Лодки, следуя за флагманом, плыли дальше, шли к своей цели. С какой-то лодки послышался крик о помощи.
— Аннушка, правь направо, — приказал Иван Егорыч. — Алеша, приготовь багорок.
Алешу залихорадило. Теперь, кажется, и для него наступило время настоящих дел. С лодки вновь донесся крик:
— Тонем… То-не-е-ем!..
— Это Петрович, — заволновался Иван Егорыч. — Держись! И-де-е-ем! — шумел он в темноту.
Скрипели уключины, шуршали льдинки у бортов, сверкала Волга от взрывов. На помощь лодочникам пришла советская артиллерия, открыла огонь по вражеским минометам.
— Теперь не пропадем, — обрадовался Иван Егорыч. — Не пропадем!
Когда Иван Егорыч подъехал к терпящим бедствие, он не мог понять, каким образом Петрович стоит в воде и не тонет.
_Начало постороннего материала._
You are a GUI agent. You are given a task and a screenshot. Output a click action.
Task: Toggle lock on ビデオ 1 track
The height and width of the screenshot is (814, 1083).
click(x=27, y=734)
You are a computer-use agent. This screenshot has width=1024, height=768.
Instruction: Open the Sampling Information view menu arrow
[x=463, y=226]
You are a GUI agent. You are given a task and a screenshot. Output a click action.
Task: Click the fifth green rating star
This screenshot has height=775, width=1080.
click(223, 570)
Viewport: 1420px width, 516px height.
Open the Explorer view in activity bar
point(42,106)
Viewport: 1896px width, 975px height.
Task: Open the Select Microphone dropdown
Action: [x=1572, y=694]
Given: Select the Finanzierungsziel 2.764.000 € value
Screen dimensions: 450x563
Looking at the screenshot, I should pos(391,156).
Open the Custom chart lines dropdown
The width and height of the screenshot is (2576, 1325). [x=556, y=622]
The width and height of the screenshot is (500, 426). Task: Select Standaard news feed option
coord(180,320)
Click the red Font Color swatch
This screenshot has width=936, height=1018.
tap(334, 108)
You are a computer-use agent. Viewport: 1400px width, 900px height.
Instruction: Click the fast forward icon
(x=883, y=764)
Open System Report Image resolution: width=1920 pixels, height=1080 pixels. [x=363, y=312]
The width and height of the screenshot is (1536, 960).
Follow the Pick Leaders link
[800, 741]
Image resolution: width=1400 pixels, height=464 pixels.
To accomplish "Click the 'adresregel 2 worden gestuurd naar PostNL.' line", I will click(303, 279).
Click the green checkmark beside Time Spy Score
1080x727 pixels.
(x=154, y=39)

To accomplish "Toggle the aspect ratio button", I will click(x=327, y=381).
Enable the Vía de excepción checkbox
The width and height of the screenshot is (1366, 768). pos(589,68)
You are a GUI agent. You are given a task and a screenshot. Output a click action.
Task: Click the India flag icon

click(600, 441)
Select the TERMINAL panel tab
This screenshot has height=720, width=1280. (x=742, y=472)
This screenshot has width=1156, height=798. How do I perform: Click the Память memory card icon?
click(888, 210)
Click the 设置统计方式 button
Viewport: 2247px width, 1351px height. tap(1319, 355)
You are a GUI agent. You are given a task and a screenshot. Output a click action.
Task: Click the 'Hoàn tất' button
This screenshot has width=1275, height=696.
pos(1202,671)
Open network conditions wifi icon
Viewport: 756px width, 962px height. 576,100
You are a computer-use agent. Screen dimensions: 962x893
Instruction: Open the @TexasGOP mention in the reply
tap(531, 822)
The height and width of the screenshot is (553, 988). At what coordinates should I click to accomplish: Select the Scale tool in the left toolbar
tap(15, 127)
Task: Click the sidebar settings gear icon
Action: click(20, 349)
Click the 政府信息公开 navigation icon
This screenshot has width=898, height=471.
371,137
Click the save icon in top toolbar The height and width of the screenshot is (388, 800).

Сама лодка почти доверху была залита водой. Иван Егорыч, подчалившись, строго предупредил:
— Петрович, за борт не цепляйся. Можешь и нас потопить. Скинь в воду один-два ящика.
В Волгу один за другим булькнули три ящика с патронами. Лодка малость поднялась. К месту происшествия подошла еще лодка. Иван Егорыч приказал старшему причалиться к борту тонущей лодки и взять раненого.
— Другого возьму я. Где остальные лодки? Эй, на лод-ка-а-ах! — окликал Иван Егорыч.
Он находился в том возбужденном состоянии, в каком забывается все на свете и остается лишь дело, кипение.
— Аннушка, перевяжи раненых, — указывал он, — Алеша, пересядь ко мне. Я возьму раненого под мышки, а ты — помоги.
Раненый застонал… Это был еще неокрепший юноша, не однажды ходивший с лодочниками в ночные рейсы. Анна Павловна, перевязывая юношу, сказала, что подростка следует как можно скорее доставить в госпиталь. Время давно перевалило за полночь, и надо было торопиться. Иван Егорыч решил оставить раненого на острове с Аннушкой и Петровной. Паренька вынесли на берег и положили на разостланный плащ.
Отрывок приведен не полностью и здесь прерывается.